*INPUT RECORDS*
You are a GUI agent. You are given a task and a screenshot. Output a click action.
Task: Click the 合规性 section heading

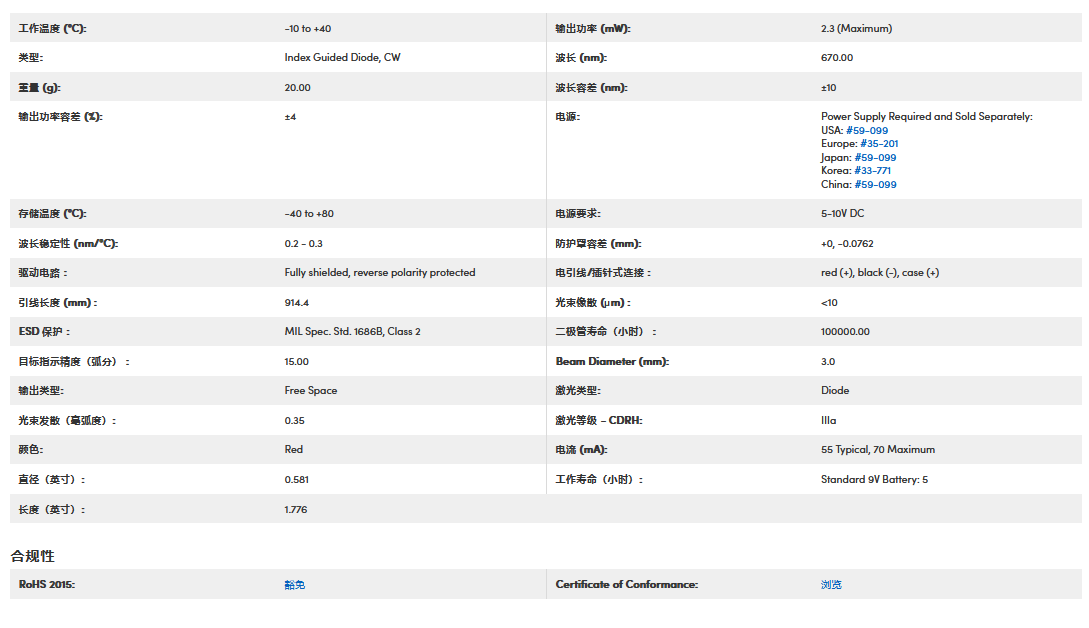coord(32,556)

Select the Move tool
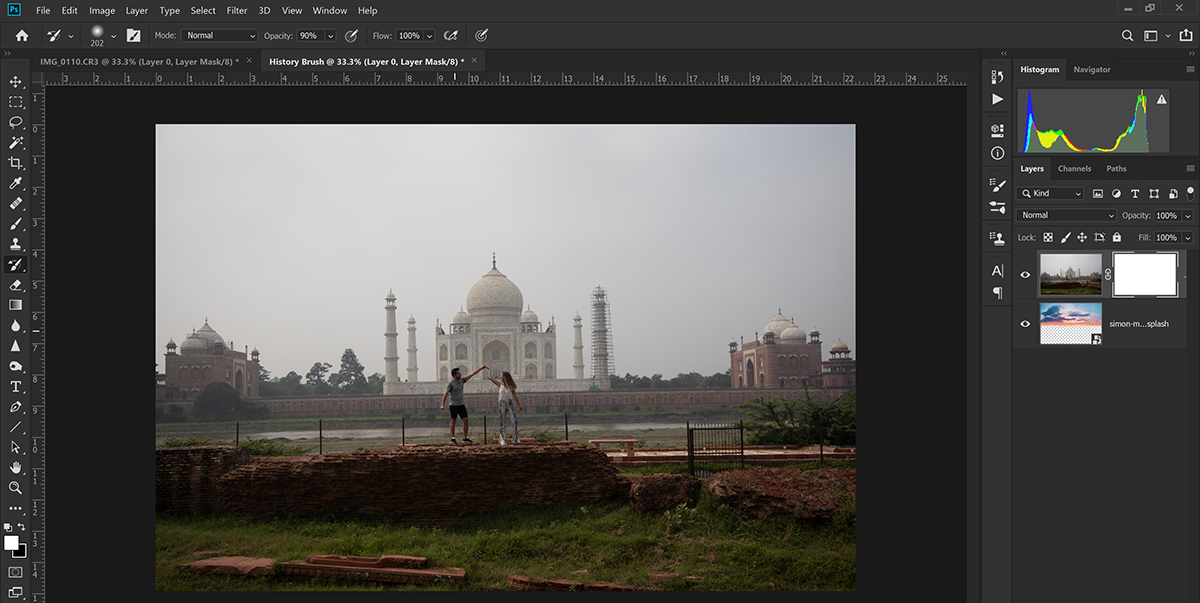coord(15,81)
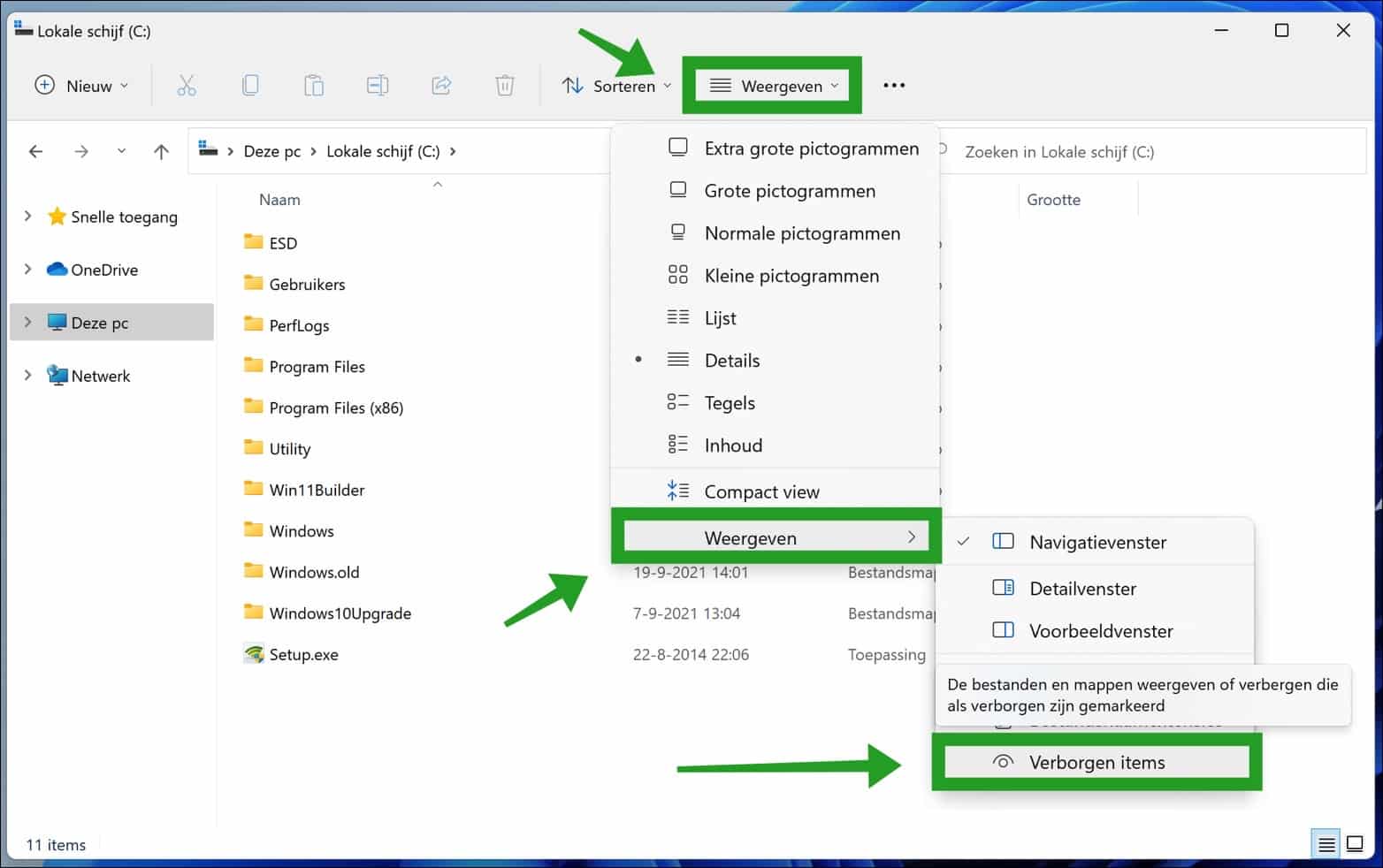Screen dimensions: 1383x868
Task: Select the Rename icon
Action: 377,85
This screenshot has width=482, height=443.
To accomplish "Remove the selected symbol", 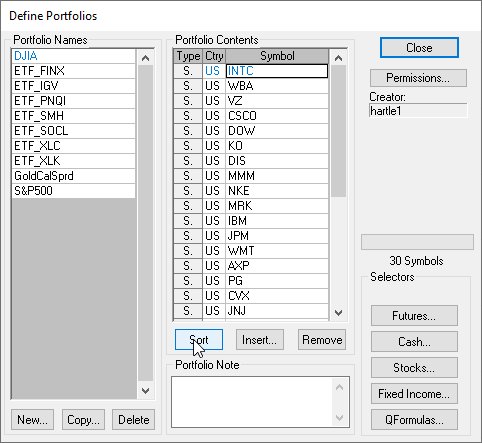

*WORK ORDER*
When you print the entries, keep every line exactly as it is and drop the pictures.

*EXPECTED ANSWER*
You are a GUI agent. You are given a task and a screenshot. Output a click action.
Task: Click the 合规性 section heading

coord(32,556)

Select the Move tool
coord(15,81)
Screen dimensions: 1383x868
Task: Select the Rename icon
Action: 377,85
This screenshot has width=482, height=443.
To accomplish "Remove the selected symbol", 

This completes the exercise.